Selon elle, ce qu’on qualifie parfois de « mort du style personnel » n’est qu’un réajustement des priorités. Dans les cercles créatifs, et plus encore dans le monde de la mode, on observe un recentrage : au lieu d’investir toute leur énergie dans les looks, beaucoup préfèrent se concentrer sur d’autres formes d’expression artistique. En témoignent les directeurs artistiques eux-mêmes, souvent vêtus de jeans neutres et de pulls sans logo — une sobriété qui en dit long.

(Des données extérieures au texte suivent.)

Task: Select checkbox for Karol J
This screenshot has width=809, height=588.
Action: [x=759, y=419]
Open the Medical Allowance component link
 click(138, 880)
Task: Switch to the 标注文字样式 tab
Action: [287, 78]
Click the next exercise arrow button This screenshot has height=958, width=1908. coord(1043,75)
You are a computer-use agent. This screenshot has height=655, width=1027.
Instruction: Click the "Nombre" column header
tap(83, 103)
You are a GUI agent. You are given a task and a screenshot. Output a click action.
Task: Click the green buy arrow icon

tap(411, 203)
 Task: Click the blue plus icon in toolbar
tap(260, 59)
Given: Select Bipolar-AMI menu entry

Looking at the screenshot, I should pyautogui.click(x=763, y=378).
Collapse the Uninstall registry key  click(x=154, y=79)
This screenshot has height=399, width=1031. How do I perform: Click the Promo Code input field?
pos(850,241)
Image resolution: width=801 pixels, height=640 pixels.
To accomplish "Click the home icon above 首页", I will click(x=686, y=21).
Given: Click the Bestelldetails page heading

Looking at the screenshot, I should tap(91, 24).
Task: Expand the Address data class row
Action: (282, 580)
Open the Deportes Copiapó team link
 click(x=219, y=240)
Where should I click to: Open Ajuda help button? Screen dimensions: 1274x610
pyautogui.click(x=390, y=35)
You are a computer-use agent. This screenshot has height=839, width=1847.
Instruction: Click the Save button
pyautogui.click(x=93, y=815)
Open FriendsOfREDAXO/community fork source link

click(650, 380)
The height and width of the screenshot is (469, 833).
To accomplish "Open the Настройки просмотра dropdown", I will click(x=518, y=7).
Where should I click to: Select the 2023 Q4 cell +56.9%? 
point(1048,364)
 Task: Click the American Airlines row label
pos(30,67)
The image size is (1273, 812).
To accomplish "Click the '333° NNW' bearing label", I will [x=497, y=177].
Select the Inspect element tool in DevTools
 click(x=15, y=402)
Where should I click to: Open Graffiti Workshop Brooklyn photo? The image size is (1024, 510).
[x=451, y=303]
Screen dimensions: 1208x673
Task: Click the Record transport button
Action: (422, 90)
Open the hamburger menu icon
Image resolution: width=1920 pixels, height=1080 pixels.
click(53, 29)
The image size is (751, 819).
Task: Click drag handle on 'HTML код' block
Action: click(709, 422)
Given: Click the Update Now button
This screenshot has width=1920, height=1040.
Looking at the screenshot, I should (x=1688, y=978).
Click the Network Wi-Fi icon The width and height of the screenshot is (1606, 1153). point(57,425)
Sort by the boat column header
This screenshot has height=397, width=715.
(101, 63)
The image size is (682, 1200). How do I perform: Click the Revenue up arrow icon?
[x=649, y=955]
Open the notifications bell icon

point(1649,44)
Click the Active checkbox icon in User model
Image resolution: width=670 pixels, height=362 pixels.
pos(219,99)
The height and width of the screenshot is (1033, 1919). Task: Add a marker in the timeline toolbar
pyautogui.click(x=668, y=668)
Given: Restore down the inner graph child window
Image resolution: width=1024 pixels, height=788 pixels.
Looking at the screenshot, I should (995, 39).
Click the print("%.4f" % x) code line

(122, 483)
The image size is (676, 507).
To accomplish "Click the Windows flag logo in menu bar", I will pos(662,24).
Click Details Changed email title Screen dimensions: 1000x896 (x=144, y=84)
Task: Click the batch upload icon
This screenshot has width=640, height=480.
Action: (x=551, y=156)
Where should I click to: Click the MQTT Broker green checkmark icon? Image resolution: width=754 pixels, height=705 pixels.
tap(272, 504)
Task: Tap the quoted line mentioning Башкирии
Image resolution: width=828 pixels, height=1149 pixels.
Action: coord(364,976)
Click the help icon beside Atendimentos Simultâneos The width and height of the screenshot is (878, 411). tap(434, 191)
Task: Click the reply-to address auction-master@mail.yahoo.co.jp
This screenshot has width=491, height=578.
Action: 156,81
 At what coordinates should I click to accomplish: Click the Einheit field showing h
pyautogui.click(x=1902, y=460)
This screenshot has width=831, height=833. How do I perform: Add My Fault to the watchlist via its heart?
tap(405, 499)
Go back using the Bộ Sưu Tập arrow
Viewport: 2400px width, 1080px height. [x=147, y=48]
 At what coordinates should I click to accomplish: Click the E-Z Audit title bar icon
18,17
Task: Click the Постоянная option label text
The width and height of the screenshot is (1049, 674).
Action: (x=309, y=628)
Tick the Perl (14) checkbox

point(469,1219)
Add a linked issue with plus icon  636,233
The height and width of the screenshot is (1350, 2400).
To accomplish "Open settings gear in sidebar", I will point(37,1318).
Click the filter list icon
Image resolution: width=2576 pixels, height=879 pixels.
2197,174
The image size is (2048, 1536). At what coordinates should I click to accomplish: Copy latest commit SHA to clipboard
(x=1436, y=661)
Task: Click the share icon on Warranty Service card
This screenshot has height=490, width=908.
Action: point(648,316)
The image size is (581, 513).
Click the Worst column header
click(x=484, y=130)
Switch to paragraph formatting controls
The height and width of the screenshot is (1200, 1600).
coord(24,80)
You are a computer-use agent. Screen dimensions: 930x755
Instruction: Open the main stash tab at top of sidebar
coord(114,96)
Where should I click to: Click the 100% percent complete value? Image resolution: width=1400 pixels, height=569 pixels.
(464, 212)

La montée en puissance du normcore et d’une mode plus épurée a aussi été accélérée par l’appropriation massive de l’esthétique maximaliste par l’ultra-fast-fashion. Ce phénomène a vidé de leur sens les codes des sous-cultures souvent critiques du capitalisme, en les rendant trop accessibles et banalisés. Comme le soulignait Dazed, là où les club kidsalternatifs d’antan se sont banalisés, les popstars radiophoniques ont, elles, adopté des styles qui détonnent parfois avec leur univers musical. Le changement radical de Damiano David, qui est passé de rockstar en slip en cuir à ambassadeur de la haute couture italienne, en est un parfait exemple.
Dans ce contexte, certaines icônes intemporelles reprennent leur place au premier plan : le retour en force de Jane Birkin, la réinterprétation de Joan Didion, ou encore Alexa Chung, véritable reine de l’indie sleaze. Ces derniers mois, sur les réseaux sociaux, on voit fleurir des looks simples — jeans, chemises, ballerines — qui, loin d’être dépourvus de style, revendiquent subtilement ces références semi-confidentielles.
Le terme normcore ne date pas d’hier : il a été inventé il y a environ dix ans et, comme l’indique une définition d’Urban Dictionary du 31 mars 2014, il décrit une démarche visant à « déconstruire la mode » via une esthétique volontairement neutre et minimaliste. Depuis, beaucoup de choses ont évolué, mais paradoxalement, ce concept revient aujourd’hui sur le devant de la scène.
Cette résurgence s’explique en partie par les inquiétudes d’une génération de plus en plus exposée en ligne, plongée dans un Web2 hyper-individualiste, qui a fini par uniformiser le style. Mais au-delà des cycles habituels des tendances, un autre élément joue : la surveillance implicite des réseaux sociaux, déjà présente au début des années 2010, a poussé nombre de personnes à privilégier des tenues sobres, discrètes, presque anonymes.
Cela ne traduit pas forcément une forme collective de paranoïa, mais dans un monde instable, marqué par l’omniprésence de l’intelligence artificielle et la recrudescence de certaines dérives extrêmes, ne pas trop attirer l’attention a sa logique.
Ainsi, le normcore contemporain, tout comme sa première incarnation, pourrait bien être la stratégie la plus simple — et la moins visible — pour traverser une nouvelle mutation dans l’univers en perpétuelle évolution de la mode.